WHAT YOU WILL DO:
The lines from the top of the records below through the one containing "The image size is (252, 171)." are to be transcribed exactly, and nothing else is to be added.

(Recorded data)
——
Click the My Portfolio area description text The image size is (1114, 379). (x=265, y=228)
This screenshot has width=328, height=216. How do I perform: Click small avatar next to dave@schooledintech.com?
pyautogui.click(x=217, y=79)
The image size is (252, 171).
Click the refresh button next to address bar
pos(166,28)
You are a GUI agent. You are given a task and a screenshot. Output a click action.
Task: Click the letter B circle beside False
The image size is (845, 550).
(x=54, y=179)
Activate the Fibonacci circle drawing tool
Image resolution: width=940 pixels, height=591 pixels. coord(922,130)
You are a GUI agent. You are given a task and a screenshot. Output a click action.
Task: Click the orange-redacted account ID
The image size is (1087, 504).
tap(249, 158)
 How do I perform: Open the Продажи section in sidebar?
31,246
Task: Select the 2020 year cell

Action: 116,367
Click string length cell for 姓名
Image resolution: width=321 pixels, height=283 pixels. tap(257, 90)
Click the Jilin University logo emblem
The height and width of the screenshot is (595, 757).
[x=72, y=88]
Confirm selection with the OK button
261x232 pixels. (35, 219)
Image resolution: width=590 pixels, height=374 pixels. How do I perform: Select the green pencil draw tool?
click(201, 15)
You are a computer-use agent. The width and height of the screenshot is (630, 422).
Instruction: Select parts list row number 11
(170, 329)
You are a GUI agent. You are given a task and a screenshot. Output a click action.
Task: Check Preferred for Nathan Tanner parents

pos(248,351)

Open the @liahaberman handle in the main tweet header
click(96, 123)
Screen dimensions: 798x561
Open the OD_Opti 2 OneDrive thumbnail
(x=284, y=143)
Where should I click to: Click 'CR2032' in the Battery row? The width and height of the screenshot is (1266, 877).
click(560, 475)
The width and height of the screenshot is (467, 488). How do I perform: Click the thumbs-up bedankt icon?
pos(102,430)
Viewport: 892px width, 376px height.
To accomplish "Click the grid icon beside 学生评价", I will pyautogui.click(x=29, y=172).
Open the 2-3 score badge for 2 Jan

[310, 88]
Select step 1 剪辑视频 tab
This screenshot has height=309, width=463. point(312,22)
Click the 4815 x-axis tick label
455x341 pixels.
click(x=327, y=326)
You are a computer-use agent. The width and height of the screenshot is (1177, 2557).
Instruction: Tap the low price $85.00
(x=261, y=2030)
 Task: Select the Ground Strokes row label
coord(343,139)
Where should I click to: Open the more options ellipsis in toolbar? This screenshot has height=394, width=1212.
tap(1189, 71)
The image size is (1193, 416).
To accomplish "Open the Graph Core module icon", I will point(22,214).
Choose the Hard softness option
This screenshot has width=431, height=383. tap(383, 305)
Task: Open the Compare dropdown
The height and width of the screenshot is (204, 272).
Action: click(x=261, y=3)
——
OUTPUT FOR THIS TASK:
Click the My Portfolio area description text The image size is (1114, 379). (x=265, y=228)
This screenshot has width=328, height=216. How do I perform: Click small avatar next to dave@schooledintech.com?
pyautogui.click(x=217, y=79)
The image size is (252, 171).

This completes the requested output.